Although mostly fluff (and surpisingly devoid of anger), the ending of the article does mention the "radio censorship ghost", a new awareness for this country to prepare against war, a change in news broadcasts, and radio's exodus from Hollywood. Interesting and insightful points, given that this story was probably written only about two months after the WOTW broadcast!





Maybe THIS picture should have been in the article (the REAL Orson Welles as the Shadow!) -

Sunday, October 2, 2011

Little TOTM'ers

SO - after months of no posts (sorry!)...

My previous post was regarding some work we did at a local middle school, getting some of the youths a bit acquainted with a nearly-extinct artform: "Old Time Radio".

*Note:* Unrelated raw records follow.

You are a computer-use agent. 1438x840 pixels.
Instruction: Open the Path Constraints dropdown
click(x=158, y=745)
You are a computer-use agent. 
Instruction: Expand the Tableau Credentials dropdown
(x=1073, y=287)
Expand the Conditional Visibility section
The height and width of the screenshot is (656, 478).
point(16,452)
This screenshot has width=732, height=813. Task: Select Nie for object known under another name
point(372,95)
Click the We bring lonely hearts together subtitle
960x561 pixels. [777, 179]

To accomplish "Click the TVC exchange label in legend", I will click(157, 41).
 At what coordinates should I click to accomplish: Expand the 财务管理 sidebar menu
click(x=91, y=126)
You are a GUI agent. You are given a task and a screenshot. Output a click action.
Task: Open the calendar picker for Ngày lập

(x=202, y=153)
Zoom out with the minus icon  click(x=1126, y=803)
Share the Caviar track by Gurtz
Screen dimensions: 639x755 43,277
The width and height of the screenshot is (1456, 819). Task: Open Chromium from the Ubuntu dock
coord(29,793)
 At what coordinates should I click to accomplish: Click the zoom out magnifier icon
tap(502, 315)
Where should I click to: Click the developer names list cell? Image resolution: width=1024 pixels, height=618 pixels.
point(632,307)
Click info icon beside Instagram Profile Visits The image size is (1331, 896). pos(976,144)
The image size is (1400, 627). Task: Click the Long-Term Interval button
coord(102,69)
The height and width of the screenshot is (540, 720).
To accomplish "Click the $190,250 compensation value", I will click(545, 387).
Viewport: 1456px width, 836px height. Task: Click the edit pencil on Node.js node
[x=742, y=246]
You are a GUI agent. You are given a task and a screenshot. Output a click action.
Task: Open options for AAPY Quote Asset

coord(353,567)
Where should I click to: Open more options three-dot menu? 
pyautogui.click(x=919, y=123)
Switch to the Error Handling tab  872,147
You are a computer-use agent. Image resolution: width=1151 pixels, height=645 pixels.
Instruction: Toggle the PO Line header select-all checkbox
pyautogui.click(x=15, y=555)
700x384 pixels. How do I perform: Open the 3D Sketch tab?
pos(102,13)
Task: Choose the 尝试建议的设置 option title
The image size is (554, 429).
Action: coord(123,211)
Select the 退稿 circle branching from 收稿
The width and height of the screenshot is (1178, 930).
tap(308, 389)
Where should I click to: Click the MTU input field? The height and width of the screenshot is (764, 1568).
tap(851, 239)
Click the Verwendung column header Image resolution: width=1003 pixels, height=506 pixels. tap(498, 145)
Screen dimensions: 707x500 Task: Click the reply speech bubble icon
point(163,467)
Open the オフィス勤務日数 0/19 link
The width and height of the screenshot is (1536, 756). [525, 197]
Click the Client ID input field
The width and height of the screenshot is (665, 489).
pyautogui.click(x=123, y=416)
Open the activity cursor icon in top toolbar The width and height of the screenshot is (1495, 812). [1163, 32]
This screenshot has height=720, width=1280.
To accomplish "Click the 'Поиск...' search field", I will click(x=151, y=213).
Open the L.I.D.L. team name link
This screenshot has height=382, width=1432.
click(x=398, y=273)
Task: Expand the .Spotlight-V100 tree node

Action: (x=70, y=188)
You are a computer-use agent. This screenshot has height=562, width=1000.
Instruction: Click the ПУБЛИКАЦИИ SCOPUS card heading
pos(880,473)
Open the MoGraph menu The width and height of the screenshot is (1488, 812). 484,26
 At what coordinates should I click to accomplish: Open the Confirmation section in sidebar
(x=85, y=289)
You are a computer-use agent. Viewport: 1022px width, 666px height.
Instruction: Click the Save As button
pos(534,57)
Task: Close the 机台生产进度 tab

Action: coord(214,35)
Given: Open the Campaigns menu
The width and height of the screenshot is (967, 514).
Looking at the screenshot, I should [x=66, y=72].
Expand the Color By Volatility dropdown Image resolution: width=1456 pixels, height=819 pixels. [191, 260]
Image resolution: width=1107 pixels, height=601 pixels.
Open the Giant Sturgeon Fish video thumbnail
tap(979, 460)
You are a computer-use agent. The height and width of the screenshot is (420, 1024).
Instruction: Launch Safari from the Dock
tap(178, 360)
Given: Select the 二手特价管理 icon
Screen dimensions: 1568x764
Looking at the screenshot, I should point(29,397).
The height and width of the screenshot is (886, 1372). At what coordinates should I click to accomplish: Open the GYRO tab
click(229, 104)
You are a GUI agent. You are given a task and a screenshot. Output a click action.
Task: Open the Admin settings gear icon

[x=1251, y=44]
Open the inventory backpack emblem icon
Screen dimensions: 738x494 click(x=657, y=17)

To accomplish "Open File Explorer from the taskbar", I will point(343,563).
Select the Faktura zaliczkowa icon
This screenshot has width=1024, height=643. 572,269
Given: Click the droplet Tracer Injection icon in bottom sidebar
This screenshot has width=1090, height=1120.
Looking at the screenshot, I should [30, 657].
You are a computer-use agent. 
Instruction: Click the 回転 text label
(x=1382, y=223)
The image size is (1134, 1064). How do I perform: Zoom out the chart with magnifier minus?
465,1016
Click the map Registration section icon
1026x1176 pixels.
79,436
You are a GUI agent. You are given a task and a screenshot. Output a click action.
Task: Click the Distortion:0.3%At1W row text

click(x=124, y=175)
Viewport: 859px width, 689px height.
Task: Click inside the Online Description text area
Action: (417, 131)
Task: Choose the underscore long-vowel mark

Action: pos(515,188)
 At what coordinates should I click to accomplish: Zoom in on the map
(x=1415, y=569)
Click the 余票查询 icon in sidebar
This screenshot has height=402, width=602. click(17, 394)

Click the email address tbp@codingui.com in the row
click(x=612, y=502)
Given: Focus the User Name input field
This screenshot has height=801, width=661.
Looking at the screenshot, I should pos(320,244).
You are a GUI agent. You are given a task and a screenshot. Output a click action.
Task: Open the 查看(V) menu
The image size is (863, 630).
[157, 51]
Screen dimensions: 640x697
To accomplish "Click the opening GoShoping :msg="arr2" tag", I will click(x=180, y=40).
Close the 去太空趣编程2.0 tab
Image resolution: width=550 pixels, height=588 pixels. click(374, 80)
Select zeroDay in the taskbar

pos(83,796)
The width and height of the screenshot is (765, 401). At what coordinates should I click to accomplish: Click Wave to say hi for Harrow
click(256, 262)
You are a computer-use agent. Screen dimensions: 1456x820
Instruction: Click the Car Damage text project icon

During the summer, we did another OTR class/demonstration for students who were lucky enough to be taking summer classes - and again, as before, almost none of youths knew what on earth Old Time Radio was. Well, as it turned out, there actually WAS one kid there who knew about OTR, and was a pretty big fan. But as for the rest of the class...absolutely no idea. Well, we fixed that! Now they know a Radio Orphan Annie decoder from a hole in the ground (which is where you can find ROA decoders, if you dig in the right places!).

Well, long story longer, I'd carted my equipment (microphones and scripts and sound effects and decoders and so on) home, and didn't quite get to putting it all away immediately. And one Friday night, when my nieces and nephew dropped over to the house for a sleep-over, that "pile of stuff" got some interested looks...

Talk about different art projects to keep the kids busy!

They enjoyed digging through the mountain of sound effects objects (trying all of them along the way, of course), and picking out the ones that would be used in the goofy horror show we'd picked out - "The Strange Doctor Weird - The Voice Of Death!". After I did a little coaching about using different voices, turning pages quietly, and microphone technique, we picked out roles, highlighted the scripts, did a single read-through, and then recorded this (which includes editing and added music and extra pre-recorded sound effects):



WOW! I actually got the kids to read! And act! And learn a handful of new vocabulary words! And have fun! And they even helped me put away my sound effects stuff, too! What a bunch of good kids.

There's no reason for OTR to ever die. It just needs to keep being introduced.